• Assignment:
In the records from the line with "Image resolution: width=828" to the line with "This screenshot has width=769, height=1600.", switch "Identify" to "Determine" and give those lines again with nothing else altered.

• Input material:
____
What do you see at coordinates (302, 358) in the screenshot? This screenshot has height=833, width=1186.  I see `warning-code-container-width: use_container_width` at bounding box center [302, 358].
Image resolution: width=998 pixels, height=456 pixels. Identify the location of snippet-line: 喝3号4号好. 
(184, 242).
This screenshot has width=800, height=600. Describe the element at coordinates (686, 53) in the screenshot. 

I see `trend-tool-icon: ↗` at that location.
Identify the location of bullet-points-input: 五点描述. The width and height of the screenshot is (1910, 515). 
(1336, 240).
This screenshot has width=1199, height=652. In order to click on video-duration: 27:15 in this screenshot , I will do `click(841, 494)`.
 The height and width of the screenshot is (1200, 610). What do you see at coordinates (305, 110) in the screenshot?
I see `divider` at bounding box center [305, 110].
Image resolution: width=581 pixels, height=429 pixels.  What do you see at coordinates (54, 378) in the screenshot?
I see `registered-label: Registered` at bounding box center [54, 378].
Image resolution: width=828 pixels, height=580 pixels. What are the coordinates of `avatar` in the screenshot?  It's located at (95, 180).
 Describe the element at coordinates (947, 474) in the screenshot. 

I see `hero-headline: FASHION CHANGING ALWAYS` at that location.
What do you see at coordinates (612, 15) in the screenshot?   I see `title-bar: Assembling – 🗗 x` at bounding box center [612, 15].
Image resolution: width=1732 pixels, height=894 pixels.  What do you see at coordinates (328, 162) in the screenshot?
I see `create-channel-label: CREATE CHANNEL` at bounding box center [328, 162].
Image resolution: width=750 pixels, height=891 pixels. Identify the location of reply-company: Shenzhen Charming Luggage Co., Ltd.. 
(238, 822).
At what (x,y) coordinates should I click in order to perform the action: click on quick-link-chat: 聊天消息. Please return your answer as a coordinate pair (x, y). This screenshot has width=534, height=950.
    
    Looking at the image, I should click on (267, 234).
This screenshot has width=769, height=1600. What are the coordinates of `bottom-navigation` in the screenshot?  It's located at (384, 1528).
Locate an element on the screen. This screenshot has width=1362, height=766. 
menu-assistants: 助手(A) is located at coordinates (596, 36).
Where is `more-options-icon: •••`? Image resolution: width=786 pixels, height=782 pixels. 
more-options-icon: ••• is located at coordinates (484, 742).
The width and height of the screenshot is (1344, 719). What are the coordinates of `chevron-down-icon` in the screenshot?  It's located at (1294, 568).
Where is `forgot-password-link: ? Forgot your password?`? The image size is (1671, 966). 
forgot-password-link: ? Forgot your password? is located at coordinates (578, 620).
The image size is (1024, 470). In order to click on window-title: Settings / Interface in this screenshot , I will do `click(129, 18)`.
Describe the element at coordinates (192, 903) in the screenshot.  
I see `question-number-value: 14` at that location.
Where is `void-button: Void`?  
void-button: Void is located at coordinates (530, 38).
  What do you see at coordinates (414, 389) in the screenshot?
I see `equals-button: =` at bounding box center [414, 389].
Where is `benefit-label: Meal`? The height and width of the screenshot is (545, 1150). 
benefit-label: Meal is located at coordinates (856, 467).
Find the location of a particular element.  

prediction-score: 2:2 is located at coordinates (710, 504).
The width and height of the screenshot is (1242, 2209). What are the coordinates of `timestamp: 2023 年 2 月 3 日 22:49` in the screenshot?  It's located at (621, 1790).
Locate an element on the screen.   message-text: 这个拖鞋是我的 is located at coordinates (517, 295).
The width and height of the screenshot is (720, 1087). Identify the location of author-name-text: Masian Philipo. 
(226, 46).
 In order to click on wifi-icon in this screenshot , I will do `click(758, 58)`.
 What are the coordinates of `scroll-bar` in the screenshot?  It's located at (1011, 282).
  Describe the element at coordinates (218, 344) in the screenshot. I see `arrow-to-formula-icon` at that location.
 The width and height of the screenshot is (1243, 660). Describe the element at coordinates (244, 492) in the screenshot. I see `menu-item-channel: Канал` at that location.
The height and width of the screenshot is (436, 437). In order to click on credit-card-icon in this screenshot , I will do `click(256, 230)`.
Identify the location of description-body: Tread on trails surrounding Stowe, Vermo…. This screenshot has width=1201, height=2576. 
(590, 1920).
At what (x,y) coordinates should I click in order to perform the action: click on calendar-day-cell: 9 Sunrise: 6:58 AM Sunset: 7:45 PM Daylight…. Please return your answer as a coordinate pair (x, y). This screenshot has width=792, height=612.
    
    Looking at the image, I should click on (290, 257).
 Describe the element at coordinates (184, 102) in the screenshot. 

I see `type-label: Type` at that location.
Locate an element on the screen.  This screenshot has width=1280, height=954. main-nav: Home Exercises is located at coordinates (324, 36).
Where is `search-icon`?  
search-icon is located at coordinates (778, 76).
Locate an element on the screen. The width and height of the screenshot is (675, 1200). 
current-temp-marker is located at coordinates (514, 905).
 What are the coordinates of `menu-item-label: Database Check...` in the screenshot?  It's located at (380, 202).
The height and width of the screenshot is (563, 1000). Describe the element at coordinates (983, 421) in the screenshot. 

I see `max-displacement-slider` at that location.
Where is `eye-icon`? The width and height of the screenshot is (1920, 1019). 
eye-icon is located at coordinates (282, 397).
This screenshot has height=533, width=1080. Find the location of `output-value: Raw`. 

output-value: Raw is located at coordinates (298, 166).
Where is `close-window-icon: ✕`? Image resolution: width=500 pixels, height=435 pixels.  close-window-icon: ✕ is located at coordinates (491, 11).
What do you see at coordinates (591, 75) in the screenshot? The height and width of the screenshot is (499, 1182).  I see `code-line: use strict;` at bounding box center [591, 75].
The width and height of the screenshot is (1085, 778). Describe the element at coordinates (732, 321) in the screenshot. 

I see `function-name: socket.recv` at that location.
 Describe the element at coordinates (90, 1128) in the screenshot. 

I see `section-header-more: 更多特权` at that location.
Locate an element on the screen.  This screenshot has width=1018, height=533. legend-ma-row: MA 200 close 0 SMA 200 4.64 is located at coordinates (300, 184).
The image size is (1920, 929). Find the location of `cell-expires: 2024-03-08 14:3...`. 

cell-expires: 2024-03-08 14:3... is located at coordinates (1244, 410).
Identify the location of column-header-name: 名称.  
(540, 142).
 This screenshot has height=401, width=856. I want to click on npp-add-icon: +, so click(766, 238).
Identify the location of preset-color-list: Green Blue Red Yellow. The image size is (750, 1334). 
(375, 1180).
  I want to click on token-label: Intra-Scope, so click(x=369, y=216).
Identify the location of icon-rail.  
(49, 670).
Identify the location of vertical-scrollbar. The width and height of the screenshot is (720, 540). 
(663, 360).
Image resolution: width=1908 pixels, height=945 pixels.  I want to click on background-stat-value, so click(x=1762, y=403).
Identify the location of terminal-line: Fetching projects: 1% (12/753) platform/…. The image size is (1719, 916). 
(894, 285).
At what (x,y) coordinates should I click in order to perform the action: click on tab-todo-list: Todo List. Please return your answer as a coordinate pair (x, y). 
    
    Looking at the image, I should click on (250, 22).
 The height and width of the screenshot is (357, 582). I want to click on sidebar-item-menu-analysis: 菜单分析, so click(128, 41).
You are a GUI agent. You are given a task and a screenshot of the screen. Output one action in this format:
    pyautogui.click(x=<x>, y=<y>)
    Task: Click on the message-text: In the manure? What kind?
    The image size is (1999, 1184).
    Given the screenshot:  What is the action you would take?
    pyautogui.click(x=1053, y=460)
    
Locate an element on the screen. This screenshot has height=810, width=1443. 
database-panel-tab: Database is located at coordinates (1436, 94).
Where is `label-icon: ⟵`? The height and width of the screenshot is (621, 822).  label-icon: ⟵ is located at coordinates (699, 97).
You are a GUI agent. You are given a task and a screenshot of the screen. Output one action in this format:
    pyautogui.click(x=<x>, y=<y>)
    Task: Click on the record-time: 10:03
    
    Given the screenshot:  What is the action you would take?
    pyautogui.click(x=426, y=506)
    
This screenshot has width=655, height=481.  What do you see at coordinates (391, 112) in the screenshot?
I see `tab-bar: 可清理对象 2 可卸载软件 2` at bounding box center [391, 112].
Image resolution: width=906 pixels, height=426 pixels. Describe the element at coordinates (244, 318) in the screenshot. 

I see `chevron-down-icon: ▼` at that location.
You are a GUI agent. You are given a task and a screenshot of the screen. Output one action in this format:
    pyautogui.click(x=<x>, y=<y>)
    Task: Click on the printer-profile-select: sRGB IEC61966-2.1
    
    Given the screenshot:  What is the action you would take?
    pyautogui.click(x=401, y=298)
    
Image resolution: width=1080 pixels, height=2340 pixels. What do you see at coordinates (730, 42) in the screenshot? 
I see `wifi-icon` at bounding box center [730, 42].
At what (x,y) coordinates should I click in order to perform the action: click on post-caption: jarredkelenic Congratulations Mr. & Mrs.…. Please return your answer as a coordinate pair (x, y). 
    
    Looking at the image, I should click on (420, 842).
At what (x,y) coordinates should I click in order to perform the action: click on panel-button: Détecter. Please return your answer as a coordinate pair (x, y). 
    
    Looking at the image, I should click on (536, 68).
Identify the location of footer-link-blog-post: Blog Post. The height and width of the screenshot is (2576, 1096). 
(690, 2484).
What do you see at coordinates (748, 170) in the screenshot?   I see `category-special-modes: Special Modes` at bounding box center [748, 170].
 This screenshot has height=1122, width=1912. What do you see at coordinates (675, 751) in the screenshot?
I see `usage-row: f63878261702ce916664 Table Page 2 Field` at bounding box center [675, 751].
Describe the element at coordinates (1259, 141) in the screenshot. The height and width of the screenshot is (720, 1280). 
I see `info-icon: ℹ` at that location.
____
• Task output:
Image resolution: width=828 pixels, height=580 pixels. What are the coordinates of `avatar` in the screenshot?  It's located at (95, 180).
 Describe the element at coordinates (947, 474) in the screenshot. 

I see `hero-headline: FASHION CHANGING ALWAYS` at that location.
What do you see at coordinates (612, 15) in the screenshot?   I see `title-bar: Assembling – 🗗 x` at bounding box center [612, 15].
Image resolution: width=1732 pixels, height=894 pixels.  What do you see at coordinates (328, 162) in the screenshot?
I see `create-channel-label: CREATE CHANNEL` at bounding box center [328, 162].
Image resolution: width=750 pixels, height=891 pixels. Determine the location of reply-company: Shenzhen Charming Luggage Co., Ltd.. 
(238, 822).
At what (x,y) coordinates should I click in order to perform the action: click on quick-link-chat: 聊天消息. Please return your answer as a coordinate pair (x, y). This screenshot has width=534, height=950.
    
    Looking at the image, I should click on (267, 234).
This screenshot has width=769, height=1600. What are the coordinates of `bottom-navigation` in the screenshot?  It's located at (384, 1528).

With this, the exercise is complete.